### EXERCISE DESCRIPTION
Among the entries below, take the line with "You are a GUI" and the line with "Terms of Use (475, 2529)", and output them and every line between them exactly, with nothing else.

### INFORMATION GIVEN
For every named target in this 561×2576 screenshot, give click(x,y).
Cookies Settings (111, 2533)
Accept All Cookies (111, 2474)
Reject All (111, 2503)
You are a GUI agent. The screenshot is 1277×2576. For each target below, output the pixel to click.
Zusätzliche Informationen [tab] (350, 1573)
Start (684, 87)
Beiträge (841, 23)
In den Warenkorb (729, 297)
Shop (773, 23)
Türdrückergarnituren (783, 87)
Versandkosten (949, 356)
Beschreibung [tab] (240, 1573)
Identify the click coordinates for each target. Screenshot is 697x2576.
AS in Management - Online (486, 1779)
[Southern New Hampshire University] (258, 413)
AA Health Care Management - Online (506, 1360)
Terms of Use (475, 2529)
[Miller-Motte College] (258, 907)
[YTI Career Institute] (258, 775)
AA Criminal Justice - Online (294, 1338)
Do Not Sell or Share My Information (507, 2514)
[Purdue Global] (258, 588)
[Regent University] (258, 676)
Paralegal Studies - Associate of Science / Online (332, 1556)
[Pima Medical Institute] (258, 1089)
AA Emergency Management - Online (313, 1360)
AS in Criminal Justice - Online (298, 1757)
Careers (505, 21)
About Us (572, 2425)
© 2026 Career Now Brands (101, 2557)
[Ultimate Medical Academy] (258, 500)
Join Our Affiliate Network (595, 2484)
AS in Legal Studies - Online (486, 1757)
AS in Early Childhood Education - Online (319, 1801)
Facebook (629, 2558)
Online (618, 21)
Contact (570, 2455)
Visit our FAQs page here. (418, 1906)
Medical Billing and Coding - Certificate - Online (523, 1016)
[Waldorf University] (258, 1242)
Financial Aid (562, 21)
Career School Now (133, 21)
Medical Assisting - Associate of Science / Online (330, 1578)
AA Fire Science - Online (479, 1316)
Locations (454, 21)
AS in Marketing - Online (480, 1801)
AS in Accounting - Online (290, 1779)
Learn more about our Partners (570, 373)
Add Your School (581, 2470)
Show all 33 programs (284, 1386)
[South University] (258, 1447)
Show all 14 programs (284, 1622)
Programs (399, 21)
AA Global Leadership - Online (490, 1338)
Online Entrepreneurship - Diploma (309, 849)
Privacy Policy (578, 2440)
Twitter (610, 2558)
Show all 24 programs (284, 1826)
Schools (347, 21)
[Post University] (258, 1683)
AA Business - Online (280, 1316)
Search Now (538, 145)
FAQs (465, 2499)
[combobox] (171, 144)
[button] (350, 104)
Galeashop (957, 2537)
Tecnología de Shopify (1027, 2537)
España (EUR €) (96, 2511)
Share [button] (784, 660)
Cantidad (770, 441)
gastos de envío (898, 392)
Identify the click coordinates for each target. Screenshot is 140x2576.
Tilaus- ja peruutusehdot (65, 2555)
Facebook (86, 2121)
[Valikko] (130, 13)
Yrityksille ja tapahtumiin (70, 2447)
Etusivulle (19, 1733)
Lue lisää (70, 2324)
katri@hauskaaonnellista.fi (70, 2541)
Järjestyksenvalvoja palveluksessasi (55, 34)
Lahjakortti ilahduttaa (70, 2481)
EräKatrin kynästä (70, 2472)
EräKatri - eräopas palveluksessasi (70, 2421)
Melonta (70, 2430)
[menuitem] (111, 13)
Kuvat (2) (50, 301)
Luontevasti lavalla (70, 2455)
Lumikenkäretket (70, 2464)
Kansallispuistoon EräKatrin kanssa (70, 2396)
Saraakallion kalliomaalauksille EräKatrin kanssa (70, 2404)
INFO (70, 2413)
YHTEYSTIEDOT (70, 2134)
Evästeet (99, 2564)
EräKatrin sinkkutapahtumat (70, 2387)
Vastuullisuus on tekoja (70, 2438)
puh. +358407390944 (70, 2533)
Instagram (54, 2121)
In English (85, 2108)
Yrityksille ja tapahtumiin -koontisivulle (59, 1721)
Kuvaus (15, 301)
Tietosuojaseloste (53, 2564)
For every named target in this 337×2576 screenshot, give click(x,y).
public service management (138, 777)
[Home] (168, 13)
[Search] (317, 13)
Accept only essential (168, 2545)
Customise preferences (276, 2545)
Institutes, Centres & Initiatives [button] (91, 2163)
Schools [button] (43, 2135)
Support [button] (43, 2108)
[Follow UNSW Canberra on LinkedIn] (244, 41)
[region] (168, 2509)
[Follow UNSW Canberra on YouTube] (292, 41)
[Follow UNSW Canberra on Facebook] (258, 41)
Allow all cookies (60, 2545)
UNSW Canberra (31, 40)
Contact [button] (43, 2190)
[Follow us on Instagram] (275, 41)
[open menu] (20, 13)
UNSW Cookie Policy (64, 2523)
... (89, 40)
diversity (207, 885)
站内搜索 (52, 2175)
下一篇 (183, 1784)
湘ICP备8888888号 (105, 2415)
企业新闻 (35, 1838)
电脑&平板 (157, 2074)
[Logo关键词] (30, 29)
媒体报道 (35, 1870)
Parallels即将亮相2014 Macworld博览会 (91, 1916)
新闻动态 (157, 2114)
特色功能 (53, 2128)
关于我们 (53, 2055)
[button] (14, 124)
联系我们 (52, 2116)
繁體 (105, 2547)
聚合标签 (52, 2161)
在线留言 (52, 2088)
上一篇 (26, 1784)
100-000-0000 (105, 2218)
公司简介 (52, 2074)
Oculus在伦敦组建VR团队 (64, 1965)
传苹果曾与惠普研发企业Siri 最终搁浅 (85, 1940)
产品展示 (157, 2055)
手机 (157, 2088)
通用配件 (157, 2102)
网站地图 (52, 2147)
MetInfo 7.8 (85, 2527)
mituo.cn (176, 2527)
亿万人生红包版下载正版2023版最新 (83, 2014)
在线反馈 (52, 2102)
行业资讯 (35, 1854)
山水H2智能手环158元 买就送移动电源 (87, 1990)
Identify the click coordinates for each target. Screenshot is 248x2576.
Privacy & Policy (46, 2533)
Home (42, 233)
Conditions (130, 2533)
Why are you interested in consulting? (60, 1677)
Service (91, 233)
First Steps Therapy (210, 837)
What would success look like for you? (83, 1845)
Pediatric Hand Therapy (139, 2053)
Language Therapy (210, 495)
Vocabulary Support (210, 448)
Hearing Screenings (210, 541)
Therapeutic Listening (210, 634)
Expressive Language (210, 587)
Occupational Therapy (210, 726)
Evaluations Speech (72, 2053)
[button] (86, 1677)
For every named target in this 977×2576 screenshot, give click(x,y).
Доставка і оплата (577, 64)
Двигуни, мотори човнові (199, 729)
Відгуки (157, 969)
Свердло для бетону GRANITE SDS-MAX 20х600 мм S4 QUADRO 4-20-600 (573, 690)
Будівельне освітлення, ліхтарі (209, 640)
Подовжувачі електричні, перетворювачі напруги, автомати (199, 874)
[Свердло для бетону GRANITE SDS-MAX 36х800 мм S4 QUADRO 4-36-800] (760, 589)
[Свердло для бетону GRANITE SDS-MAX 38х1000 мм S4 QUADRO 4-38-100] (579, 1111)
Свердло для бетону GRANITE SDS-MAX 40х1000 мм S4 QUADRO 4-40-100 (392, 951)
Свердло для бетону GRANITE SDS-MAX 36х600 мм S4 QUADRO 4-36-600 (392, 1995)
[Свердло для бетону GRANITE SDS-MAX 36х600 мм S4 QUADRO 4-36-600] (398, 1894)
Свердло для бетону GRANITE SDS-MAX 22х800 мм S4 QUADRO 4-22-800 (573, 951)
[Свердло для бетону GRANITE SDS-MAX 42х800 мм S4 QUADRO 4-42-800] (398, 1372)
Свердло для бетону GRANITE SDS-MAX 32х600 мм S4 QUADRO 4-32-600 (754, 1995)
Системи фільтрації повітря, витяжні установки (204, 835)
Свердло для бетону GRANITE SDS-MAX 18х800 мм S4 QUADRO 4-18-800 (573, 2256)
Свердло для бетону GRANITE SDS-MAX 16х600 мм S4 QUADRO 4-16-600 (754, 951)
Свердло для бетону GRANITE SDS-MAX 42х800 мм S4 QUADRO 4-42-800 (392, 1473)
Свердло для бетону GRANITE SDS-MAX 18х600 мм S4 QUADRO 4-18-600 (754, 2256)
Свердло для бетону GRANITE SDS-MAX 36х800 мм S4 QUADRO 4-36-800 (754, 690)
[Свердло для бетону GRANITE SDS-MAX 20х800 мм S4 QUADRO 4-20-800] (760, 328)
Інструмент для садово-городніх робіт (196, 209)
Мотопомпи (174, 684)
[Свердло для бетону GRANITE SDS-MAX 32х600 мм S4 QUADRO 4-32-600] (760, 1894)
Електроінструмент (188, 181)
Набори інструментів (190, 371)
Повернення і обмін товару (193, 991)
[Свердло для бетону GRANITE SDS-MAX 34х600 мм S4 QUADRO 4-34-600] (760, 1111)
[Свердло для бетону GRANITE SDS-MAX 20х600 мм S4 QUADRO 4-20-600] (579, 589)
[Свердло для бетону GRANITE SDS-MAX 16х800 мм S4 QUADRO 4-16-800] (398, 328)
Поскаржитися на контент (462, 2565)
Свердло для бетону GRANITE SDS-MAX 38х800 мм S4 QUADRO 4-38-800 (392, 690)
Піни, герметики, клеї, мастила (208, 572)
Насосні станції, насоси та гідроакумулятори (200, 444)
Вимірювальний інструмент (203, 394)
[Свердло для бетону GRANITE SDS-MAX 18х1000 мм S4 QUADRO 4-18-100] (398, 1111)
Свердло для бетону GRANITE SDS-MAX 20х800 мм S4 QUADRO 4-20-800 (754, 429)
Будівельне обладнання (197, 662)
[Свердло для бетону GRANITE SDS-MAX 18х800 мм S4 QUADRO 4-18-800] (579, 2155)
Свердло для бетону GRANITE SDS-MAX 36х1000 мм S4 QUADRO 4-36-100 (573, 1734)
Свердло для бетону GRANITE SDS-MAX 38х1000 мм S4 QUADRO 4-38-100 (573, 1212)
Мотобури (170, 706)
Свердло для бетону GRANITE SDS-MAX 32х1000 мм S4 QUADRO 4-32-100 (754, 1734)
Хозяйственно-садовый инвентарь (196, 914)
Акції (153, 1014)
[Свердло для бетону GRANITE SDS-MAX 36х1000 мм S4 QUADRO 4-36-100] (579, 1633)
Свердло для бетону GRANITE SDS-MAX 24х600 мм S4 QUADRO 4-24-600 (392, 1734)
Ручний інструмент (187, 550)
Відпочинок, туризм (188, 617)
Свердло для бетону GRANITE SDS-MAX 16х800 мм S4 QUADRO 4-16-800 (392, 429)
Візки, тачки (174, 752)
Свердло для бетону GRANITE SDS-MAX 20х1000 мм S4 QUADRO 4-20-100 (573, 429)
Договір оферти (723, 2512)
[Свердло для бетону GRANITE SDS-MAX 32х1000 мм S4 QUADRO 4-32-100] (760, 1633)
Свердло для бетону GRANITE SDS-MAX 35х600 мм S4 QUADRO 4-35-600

### EXERCISE OUTPUT
You are a GUI agent. The screenshot is 1277×2576. For each target below, output the pixel to click.
Zusätzliche Informationen [tab] (350, 1573)
Start (684, 87)
Beiträge (841, 23)
In den Warenkorb (729, 297)
Shop (773, 23)
Türdrückergarnituren (783, 87)
Versandkosten (949, 356)
Beschreibung [tab] (240, 1573)
Identify the click coordinates for each target. Screenshot is 697x2576.
AS in Management - Online (486, 1779)
[Southern New Hampshire University] (258, 413)
AA Health Care Management - Online (506, 1360)
Terms of Use (475, 2529)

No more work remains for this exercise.